### Work to complete
Retrieve every line from the records in which the word "computer" occurs.

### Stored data
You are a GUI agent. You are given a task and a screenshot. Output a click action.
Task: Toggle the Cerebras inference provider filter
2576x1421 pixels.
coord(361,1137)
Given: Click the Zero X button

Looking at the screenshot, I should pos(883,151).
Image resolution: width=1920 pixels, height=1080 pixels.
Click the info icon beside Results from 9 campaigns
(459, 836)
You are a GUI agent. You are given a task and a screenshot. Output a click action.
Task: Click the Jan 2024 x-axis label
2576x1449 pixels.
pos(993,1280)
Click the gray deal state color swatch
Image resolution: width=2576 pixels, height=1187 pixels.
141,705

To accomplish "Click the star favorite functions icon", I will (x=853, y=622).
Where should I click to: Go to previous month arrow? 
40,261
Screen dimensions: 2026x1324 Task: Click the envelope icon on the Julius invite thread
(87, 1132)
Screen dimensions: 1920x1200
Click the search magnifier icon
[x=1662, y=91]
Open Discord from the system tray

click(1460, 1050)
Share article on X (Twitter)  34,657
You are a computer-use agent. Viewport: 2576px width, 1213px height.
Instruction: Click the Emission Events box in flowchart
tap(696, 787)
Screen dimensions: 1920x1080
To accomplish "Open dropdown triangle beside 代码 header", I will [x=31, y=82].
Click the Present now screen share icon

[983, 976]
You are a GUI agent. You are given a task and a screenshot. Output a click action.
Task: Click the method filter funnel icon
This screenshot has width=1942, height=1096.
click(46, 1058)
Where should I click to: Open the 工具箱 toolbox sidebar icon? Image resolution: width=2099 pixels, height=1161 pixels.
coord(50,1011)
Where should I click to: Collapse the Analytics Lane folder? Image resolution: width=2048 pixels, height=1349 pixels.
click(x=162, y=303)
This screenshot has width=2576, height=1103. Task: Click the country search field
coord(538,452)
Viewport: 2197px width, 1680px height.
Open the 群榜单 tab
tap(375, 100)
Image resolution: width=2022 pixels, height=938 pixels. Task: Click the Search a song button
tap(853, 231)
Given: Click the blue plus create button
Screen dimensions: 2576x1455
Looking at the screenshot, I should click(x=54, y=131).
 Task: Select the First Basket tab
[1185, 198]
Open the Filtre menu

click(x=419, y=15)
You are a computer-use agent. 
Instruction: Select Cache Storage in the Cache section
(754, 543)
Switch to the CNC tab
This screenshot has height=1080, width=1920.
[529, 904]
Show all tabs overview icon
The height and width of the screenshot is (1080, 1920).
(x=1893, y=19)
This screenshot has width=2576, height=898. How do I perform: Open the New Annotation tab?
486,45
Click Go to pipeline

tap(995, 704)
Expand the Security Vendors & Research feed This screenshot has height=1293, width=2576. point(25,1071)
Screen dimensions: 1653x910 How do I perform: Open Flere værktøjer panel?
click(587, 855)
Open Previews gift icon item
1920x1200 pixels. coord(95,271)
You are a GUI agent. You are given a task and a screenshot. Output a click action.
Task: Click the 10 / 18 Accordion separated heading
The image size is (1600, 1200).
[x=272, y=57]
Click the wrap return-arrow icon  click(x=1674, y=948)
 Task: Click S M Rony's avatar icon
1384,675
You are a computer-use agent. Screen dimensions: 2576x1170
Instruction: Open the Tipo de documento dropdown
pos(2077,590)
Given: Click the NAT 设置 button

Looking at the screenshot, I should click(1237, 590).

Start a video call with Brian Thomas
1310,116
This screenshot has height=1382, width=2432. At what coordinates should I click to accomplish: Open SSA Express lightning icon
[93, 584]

### Answer to the problem
You are a computer-use agent. Viewport: 2576px width, 1213px height.
You are a computer-use agent. 
You are a computer-use agent. Screen dimensions: 2576x1170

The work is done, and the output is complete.